The news in any week masks a multi-faceted story, the way a journalist chooses to portray that story has a huge impact on consumer reactions. This week there has been criticism of fake news stories, as unknown media outlets publish large volumes of content. But a story, even one of the financial markets, is hugely personal. The only reason we care about the financial markets is because of the impact it has on our individual wealth, at times like this it is important to take a step back and focus on your goals, and the story you want to create.
Stop paying too much to invest
The cost of investing is something that investors everywhere need to pay attention to at the moment. Costs eat into your returns and have a negative impact on your overall wealth. Unlike in some markets, cheaper does not mean worse when investing. There are different types of asset management, either active or passive, and typically active management is more expensive.
Today the Financial Conduct Authority released their interim report on a review of the asset management industry. They have found that there is a lack of price competition in a number of areas which is having a negative impact on returns for consumers. Interestingly the report looks at the level of risk various managers take. In theory an active manager should take more risk, as you pay a higher fee in the hope of higher possible returns.

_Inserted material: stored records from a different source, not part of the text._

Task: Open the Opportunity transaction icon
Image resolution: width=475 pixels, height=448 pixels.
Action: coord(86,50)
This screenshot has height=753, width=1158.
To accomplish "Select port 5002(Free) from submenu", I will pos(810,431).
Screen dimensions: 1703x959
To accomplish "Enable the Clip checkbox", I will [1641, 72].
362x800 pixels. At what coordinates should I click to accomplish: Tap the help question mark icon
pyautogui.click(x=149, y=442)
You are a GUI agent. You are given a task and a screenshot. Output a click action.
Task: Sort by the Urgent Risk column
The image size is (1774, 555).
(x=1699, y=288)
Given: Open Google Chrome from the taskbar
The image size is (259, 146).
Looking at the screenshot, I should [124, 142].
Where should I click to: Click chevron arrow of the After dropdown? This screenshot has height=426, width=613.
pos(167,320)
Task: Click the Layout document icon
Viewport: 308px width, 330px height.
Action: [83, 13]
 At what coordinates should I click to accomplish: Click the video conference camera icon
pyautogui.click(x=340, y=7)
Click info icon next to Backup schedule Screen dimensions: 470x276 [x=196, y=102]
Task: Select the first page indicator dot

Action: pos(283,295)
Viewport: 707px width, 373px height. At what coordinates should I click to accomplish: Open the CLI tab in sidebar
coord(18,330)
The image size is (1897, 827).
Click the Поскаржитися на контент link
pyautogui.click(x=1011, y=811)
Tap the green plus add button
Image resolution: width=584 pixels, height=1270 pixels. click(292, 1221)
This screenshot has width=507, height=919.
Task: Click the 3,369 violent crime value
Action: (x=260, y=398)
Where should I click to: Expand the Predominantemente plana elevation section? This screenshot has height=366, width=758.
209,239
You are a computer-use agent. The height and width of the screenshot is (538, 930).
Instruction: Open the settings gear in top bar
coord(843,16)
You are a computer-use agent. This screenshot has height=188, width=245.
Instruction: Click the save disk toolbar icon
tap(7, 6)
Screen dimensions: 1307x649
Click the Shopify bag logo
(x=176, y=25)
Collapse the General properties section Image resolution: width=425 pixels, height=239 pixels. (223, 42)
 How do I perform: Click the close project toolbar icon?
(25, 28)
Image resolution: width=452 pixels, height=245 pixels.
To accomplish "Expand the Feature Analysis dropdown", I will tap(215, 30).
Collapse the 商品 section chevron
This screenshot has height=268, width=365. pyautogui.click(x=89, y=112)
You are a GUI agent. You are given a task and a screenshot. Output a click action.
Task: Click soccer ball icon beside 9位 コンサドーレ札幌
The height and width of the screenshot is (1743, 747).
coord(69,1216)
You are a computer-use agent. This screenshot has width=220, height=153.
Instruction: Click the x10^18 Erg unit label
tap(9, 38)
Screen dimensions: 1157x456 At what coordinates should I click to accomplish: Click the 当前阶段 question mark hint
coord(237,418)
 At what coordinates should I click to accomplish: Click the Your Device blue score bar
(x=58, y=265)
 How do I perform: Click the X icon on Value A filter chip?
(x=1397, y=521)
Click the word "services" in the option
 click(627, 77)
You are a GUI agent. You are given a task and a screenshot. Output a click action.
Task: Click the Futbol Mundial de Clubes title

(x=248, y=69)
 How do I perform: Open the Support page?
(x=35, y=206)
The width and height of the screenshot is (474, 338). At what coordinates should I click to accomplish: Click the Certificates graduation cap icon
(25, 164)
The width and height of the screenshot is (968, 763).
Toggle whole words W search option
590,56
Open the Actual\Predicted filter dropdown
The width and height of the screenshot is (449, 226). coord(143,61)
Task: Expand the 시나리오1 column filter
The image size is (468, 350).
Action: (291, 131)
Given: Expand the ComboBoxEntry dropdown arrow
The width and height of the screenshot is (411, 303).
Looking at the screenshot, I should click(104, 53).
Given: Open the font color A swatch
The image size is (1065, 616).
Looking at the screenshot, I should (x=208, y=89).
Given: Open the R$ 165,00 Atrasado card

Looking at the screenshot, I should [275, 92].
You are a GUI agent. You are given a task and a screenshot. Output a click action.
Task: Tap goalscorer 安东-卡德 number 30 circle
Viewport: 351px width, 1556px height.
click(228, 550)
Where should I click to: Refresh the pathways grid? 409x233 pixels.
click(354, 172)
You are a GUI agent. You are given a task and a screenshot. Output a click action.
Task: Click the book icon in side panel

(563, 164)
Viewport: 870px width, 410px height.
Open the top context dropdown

But what is actually happening is that a lot of the active funds are not taking on more risk, instead acting more like a passive index funds, while still charging you a higher fee.
Investors need to ensure they understand what they are paying for and that they receive value for this, it isn’t always easy as the industry needs to be more transparent, but keeping your costs to a minimum will help to grow wealth over time.
Inflation lower than expected
Inflation was expected to hit 1.1% this week, but instead the data released showed that prices had risen 0.9% against the same period last year. Before this raises hope of cheaper Marmite, I’d like caveat that this isn’t really a cause for celebration.
The reaction from the markets to this news saw the pound weaken against the dollar (again). This news comes at the same time as expectations for faster growth in the US. Mixing this with higher US inflation and interest rates could result in a stronger dollar. So unfortunately American brand lovers might just feel the impact at the till.
Those investors with a globally diversified portfolio should be pretty well protected against a weaker pound. The strength of the UK economy isn’t that clear at the moment, higher inflation and higher interest rates could make life a little tougher in 2017. This is an important reminder that investors need to look at data releases from a variety of perspectives.